People gather near the tracks in front of the Samrong train station last year.
via CAAI News Media
Friday, 04 June 2010 15:01 Soeun Say
CONSTRUCTION on Cambodia’s largest freight rail station has been postponed to the end of the year, Ministry of Public Works and Transportation Undersecretary of State Yin Bonna said Thursday.
“We are still studying the design of the plan. We have not yet had approval,” Ministry of Public Works and Transportation undersecretary of state Yin Bonna said. Construction on the station was slated to begin in mid-2010 and be completed during 2012, he said late last year.
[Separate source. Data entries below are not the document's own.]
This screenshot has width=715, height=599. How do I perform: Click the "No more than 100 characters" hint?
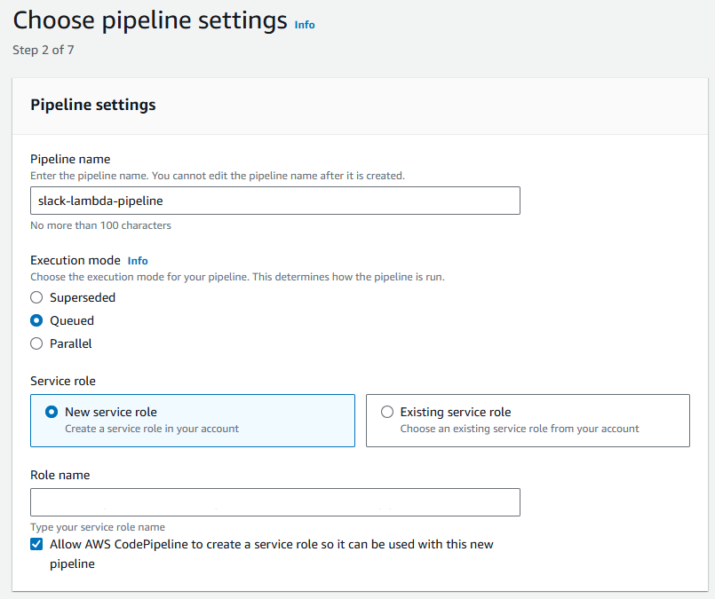click(x=100, y=225)
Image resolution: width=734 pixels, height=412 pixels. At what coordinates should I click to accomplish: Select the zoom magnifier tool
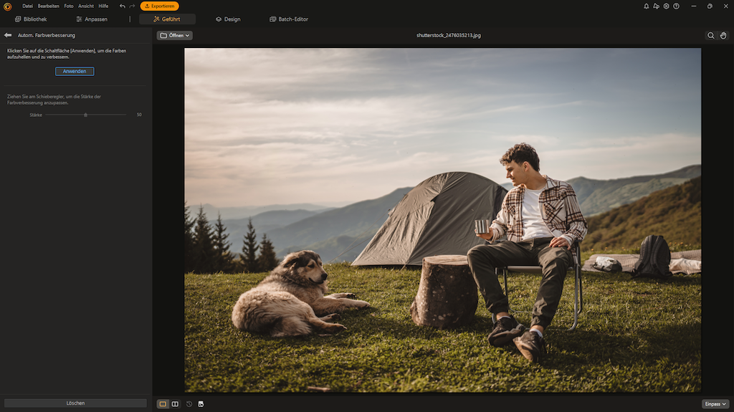(x=710, y=35)
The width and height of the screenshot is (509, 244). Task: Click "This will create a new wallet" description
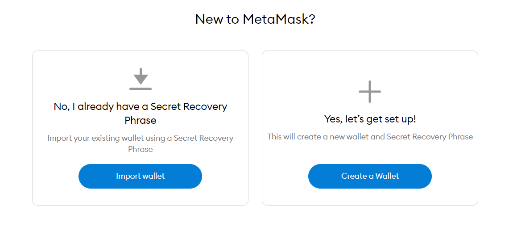pyautogui.click(x=318, y=137)
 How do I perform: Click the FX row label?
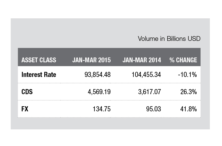(25, 109)
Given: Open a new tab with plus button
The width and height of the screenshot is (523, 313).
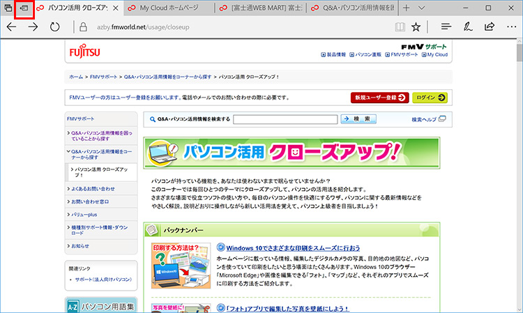Looking at the screenshot, I should [x=425, y=8].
When contacted Thursday he declined comment on meeting the 2012 completion date.
Samrong is the planned central node for freight shipments on Cambodia’s US $141 million revamped rail project, funded by the Asian Development Bank, the government, AusAID and the Organisation of Petroleum Exporting Countries.
The new facility will be built on the site of a former station on 98 hectares of land in Dangkor district outside Phnom Penh, standing at the junction of the Southern Line connecting Sihanoukville and the Northern Line stretching to Thailand.
Some of the land earmarked for the new station was not under the railroad’s control, Samrong Krom commune chief Touch Phin said. “The government has not yet solved the problem for villagers.”
Agreeing on compensation for the land was the main point of conflict between the two parties, he added. “The villagers are asking for payments of $10 a square metre, but the government is only offering $2.90 per metre.”
The first elements of the Southern Line are slated to open October 1, with the full line seeing freight shipments by April 2011, ADB Senior Transport Economist Peter Broch said. Cambodia has signed the Trans-Asia Railway agreement intended to link Asian and European nations by rail.